Doug Eadline looks at this question in a post at Cluster Connection from yesterday. In the post he gives a lucid description of the difference between user and kernel space communications, and why that difference impacts performance
When interconnects are used in HPC the best performance comes from a “user space” mode. Communication over a network normally takes place through the kernel. (i.e. the kernel manages, and in a sense guarantees, data will get to where it is supposed to go). This communication path, however, requires memory to be copied from the users program space to a kernel buffer. The kernel then manages the communication. On the receiver node, the kernel will accept the data and place it in a kernel buffer. The buffer is then copied to the users program space. The excess copying often adds to the latency for a given network. In addition, the kernel must process the TCP/IP stack for each communication. For applications that require low latency, the extra copying from user program space to kernel buffer on the sending node and then from kernel buffer to user program space on the receiving node can be very inefficient.
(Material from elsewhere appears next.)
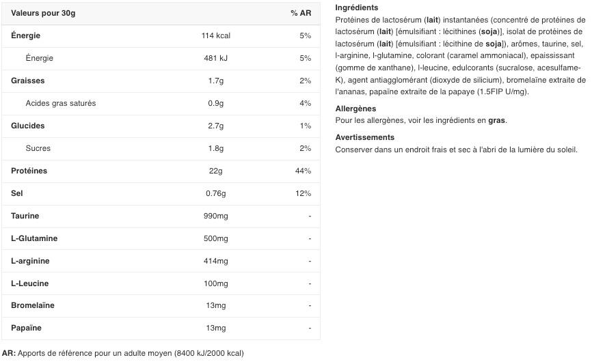
Task: Click the '481 kJ' energy value
Action: 216,58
As you probably already know, the canonical example of a user space interconnect today is InfiniBand (Myrinet is in there too, though less popular). Ethernet is the canonical example of a kernel space interconnect. Developers and applications engineers running apps wouldn’t normally be required to care about the particulars of why this works, but it’s good knowledge to put in the old back pocket, and Doug does a fine job explaining it.
Van Jacobsen did an excellent presentation at LCA2006 in Dunedin, NZ, on optimising the Linux TCP stack and ended up with a system that was limited by the bandwidth of RAM, not the speed of the CPU. For more see the LWN article on the talk – http://lwn.net/Articles/169961/ – as well as VJ’s original slides – http://www.lemis.com/grog/Documentation/vj/lca06vj.pdf
s/Jacobsen/Jacobson/
D’oh – I always do that.. 🙁